-- Start Excerpt --

When elements are small (8 bytes), the trivial recursion base case (GQL) is a bad idea; it’s slower than the original GNU quicksort (GQ). The new swap function (GQS), however, is always useful. In fact, the combination of trivial base cases and improved swap (GQLS) is pretty much identical to the original GNU quicksort.

Switching to larger elements (16, 32, 64 or 512 bytes) shakes things up a bit. The impact of faster swaps increases, and GQLS – the version with faster swap and trivial base case – is markedly quicker than the other variants.

In the sequel, I will only consider the original GNU quicksort (GQ) and the variant with trivial base case and faster swaps. From now on, I’ll refer to that variant as GQ’.

## Sanity checking the size bins

I proposed to partition array lengths in 4 bins. For that to work, the behaviour of the sort routines must be fairly homogeneous within each bin.

The graph below fixes the element size at 8 bytes and presents normalised times for a few sort routines and a range of array sizes. We report the (geometric) average of 20 runtimes, scaled by the runtime for BSD quicksort on the same input, on a logarithmic scale. The logarithmic scale preserves the symmetry between a routine that is twice as slow as BSD quicksort (log ratio = 1) and one that is twice as fast (log ratio = -1). The sort routines are:

• GM: GNU mergesort;
• GQ: GNU quicksort;
• GQ’: tweaked GNU quicksort;
• BM: BSD mergesort;
• BH: BSD heapsort;
• NH5: 5-ary heapsort;
• NH7: 7-ary heapsort.

The graph is pretty noisy for smaller arrays, but there’s no obvious discrepancy within size bins. The same holds for larger element sizes (16, 64 and 512 bytes).

We can already see that BSD’s quicksort is hard to beat on the element sizes considered above.

## Impact of element size on tiny arrays

The next graph shows the evolution of average (log) normalised sort times for tiny arrays (4-7 elements), as the size of each element grows from 8 to 512 bytes.

There’s some overplotting, but it’s clear that there are actually two sets of curves: the main one, and another that only comprises sizes that are multiples of 8 (word-aligned). I believe this is caused by special optimisations for nice element sizes in some (but not all) sort routines, including our baseline, BSD’s quicksort.

-- End Excerpt --

● **Short task A**:
Reproduce the passage of the sorting benchmark excerpt from "In the sequel, I" to "variant as GQ’.", word for word.
● **Short task B**:
Continue the sorting benchmark excerpt, picking up right after its final sentence.

-- Start Dataset rows --

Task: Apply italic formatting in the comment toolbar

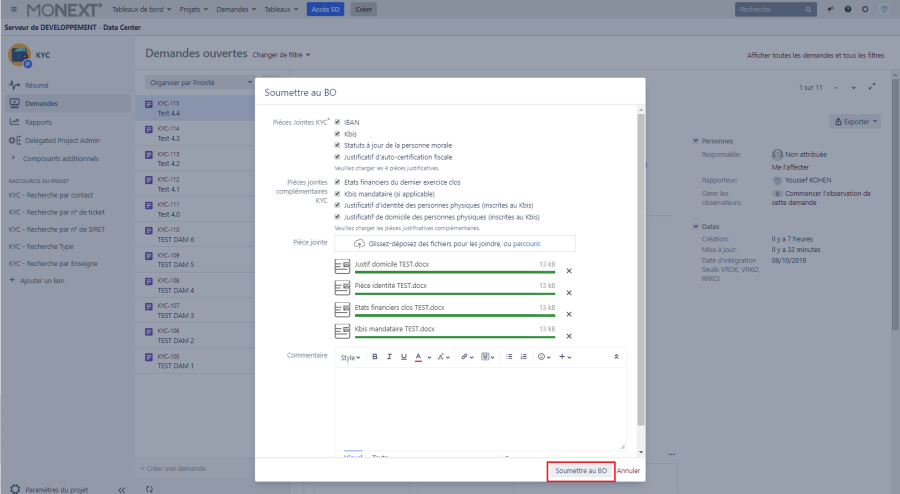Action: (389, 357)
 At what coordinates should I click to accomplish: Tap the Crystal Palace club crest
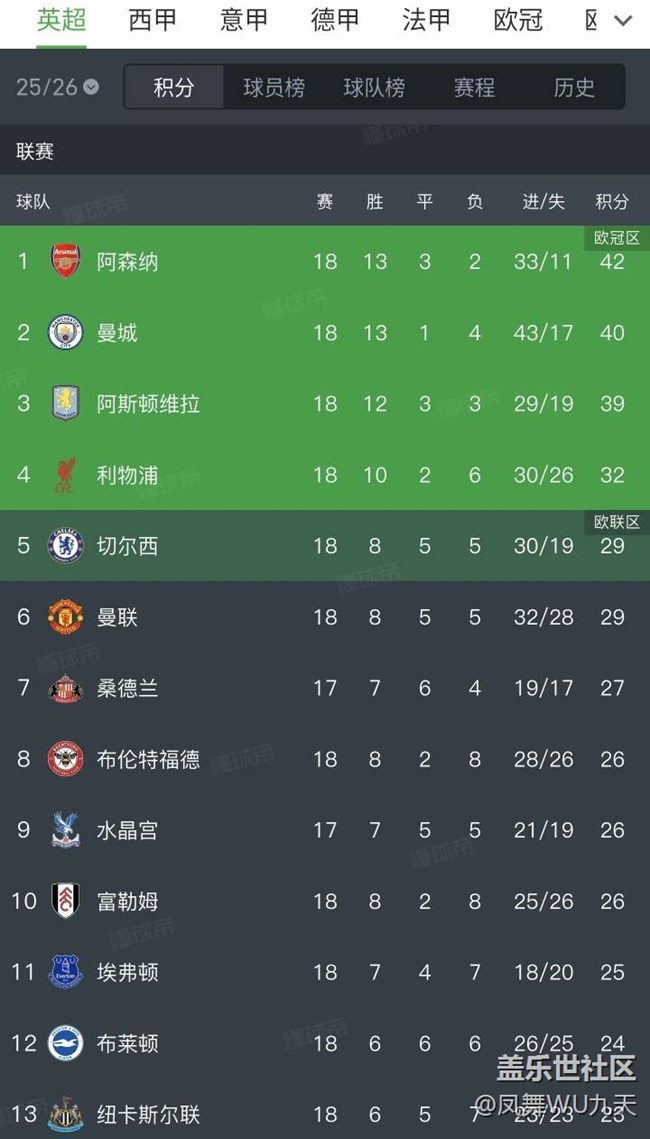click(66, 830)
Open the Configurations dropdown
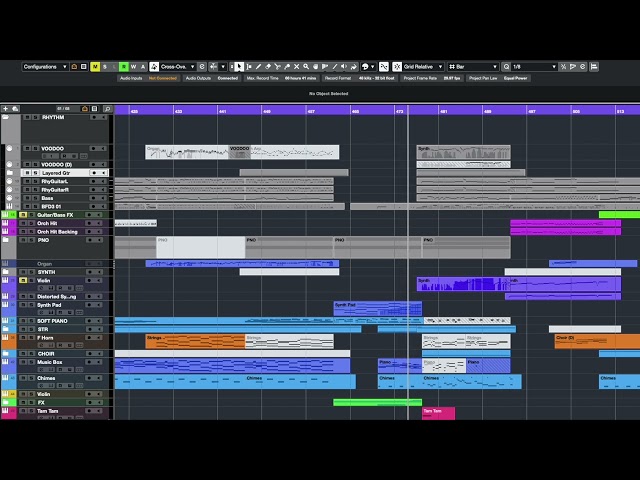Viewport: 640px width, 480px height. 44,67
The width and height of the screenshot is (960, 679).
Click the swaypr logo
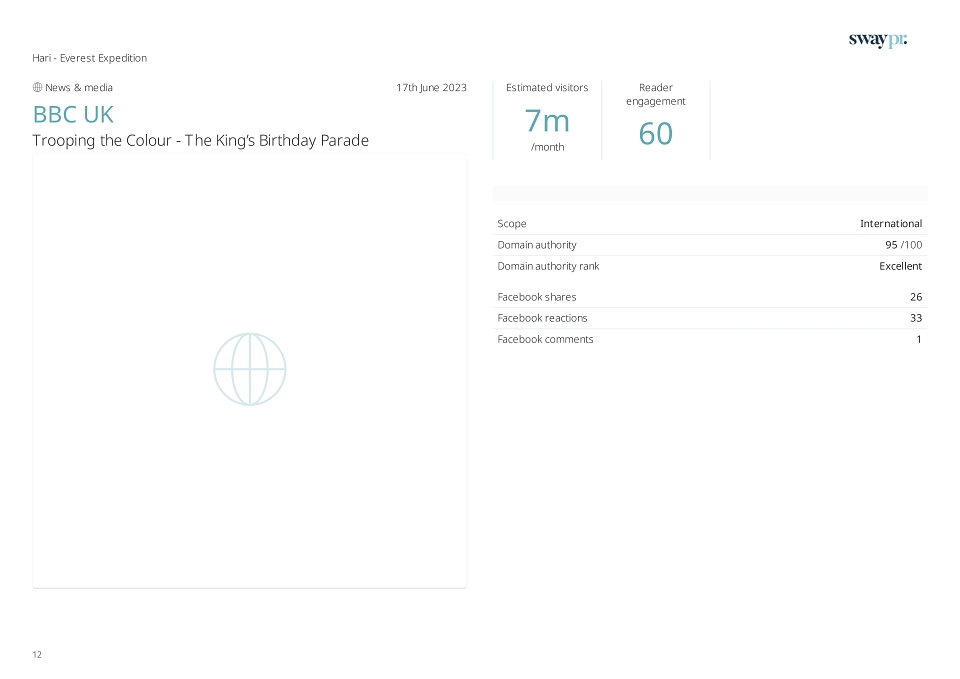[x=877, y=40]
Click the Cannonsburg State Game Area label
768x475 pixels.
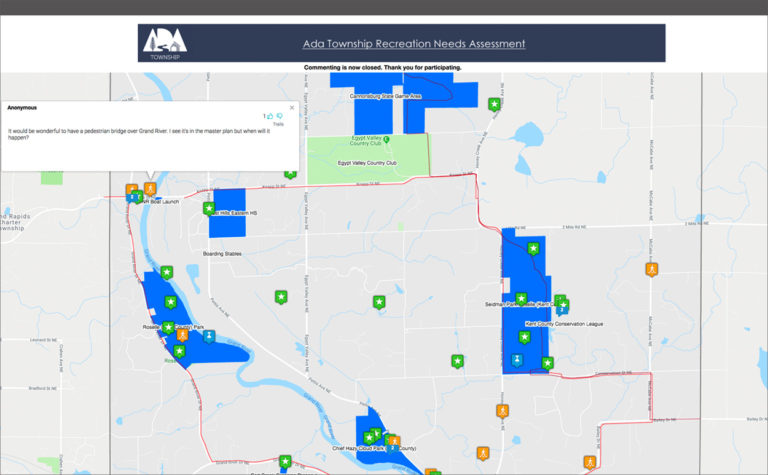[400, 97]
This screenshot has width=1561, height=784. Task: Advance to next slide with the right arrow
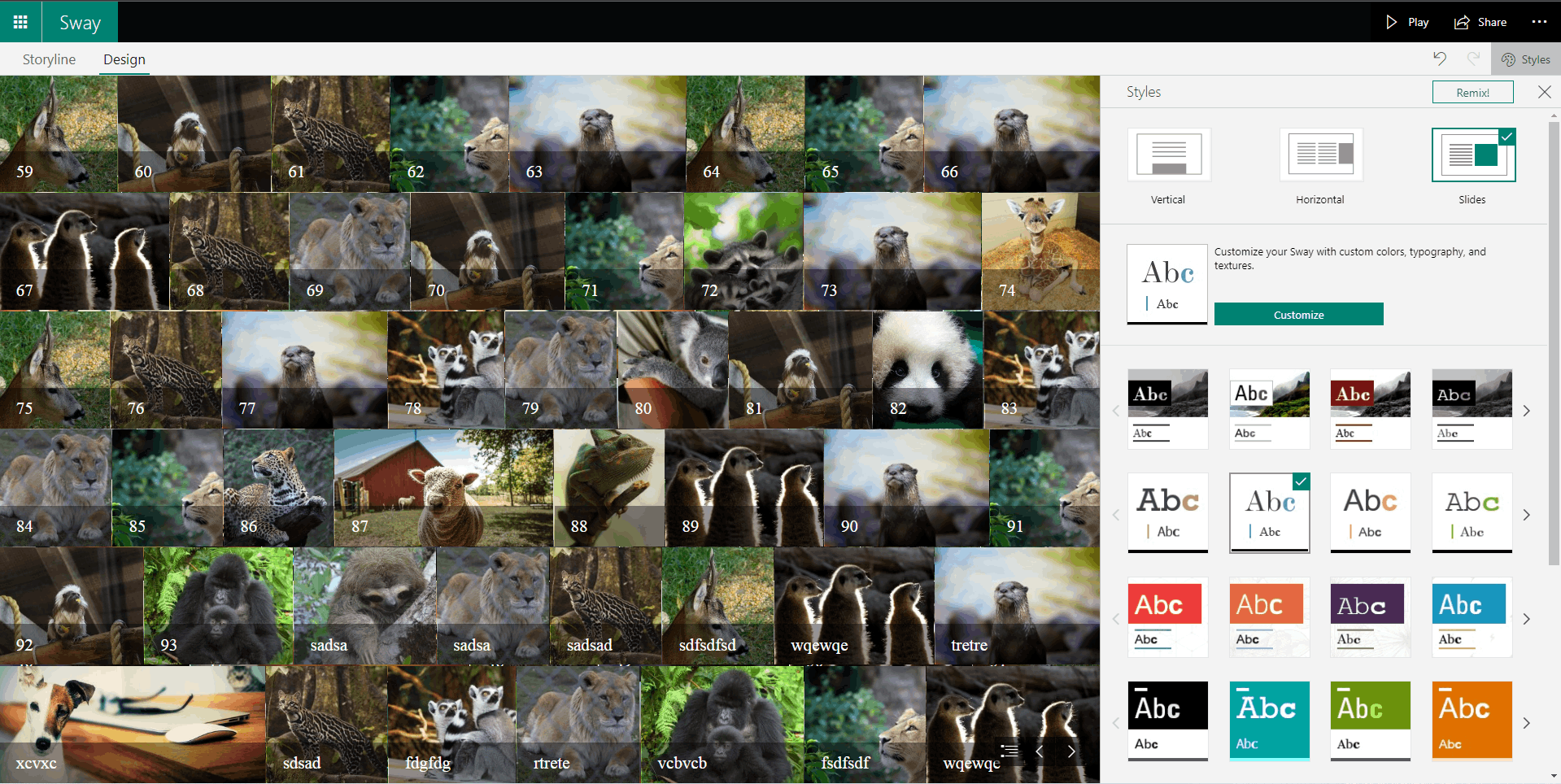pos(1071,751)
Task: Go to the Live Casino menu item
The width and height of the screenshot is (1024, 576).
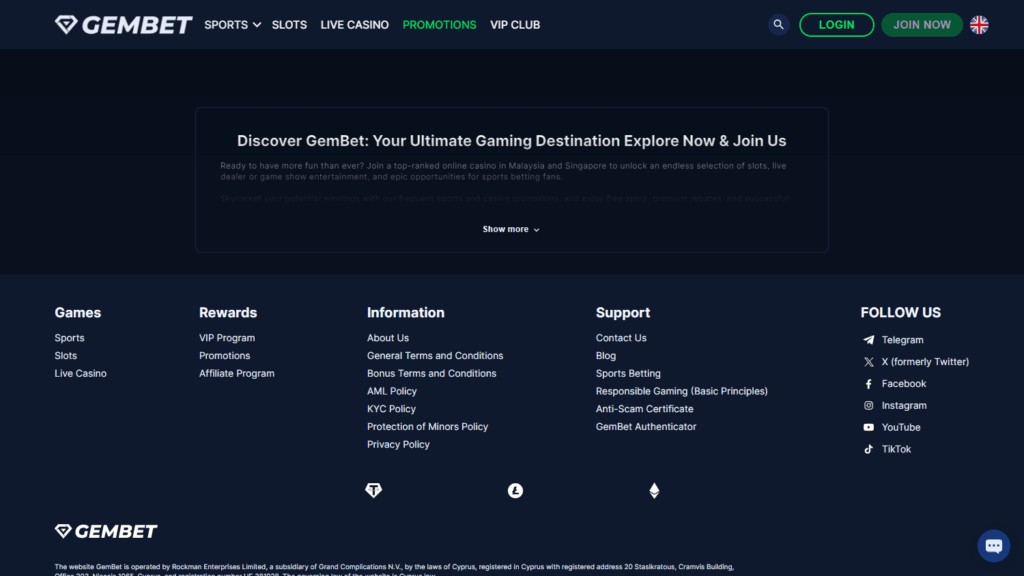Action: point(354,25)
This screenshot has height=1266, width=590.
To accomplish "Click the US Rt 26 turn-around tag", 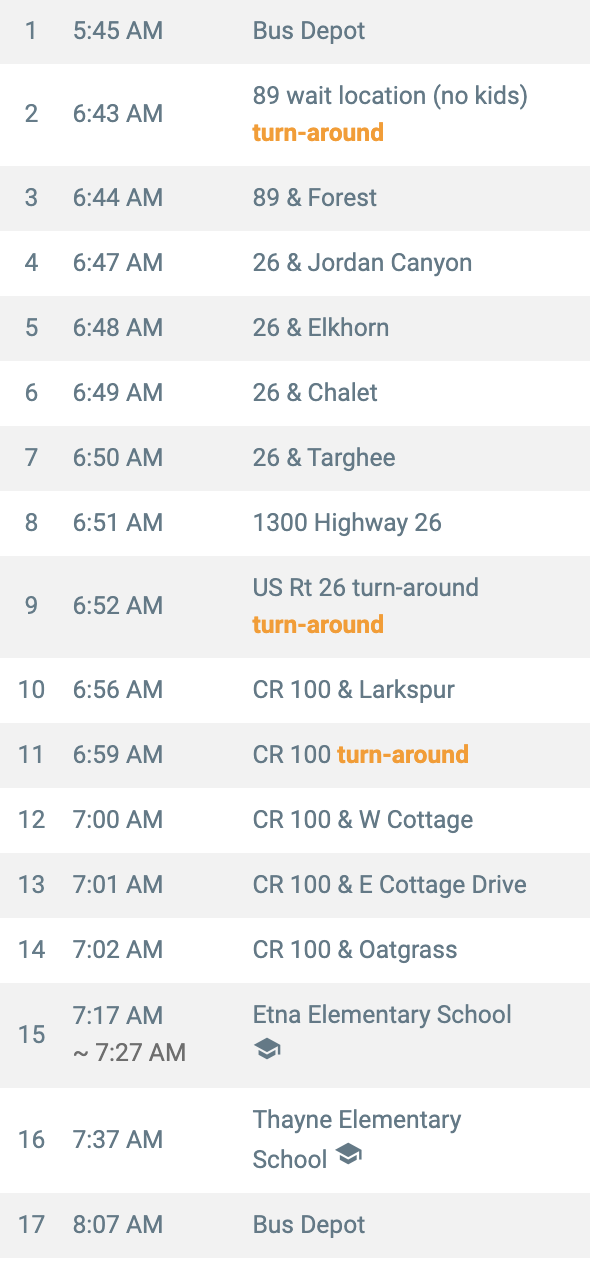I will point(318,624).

-- End Dataset rows --

● **Exercise response A**:
In the sequel, I will only consider the original GNU quicksort (GQ) and the variant with trivial base case and faster swaps. From now on, I’ll refer to that variant as GQ’.

● **Exercise response B**:
For word-unaligned sizes, GNU’s mergesort and our tweaked GNU quicksort are never slower than the baseline; for large items, they are around 4x as quick. On the same input, BSD’s mergesort and our k-ary heapsorts are on par with one another and slightly slower than the baseline, while GNU’s quicksort is slightly quicker. The only sort routine that’s markedly slower than BSD’s quicksort is BSD’s binary heapsort (around 2-3x as slow).

BSD’s word-alignment optimisation makes sense in practice: larger structs will often include at least one field that requires non-trivial alignment. I think it makes sense to look at arbitrary sizes only up to a small limit (e.g., 32 bytes), and then only consider word-aligned sizes.

For small element sizes, all but two routines are comparable to the baseline. BSD’s heapsort is markedly slower, and our tweaked GNU quicksort somewhat faster.

When element sizes are word-aligned, BSD’s quicksort is hard to beat. The only routine that manages to be quicker is GNU’s mergesort, for very large element sizes: the routine exploits dynamic storage to sort pointers and only permute elements in-place during a final linear-time pass. Our k-ary heapsorts remain in the middle of the pack, slightly slower than BSD’s mergesort and GNU’s quicksort.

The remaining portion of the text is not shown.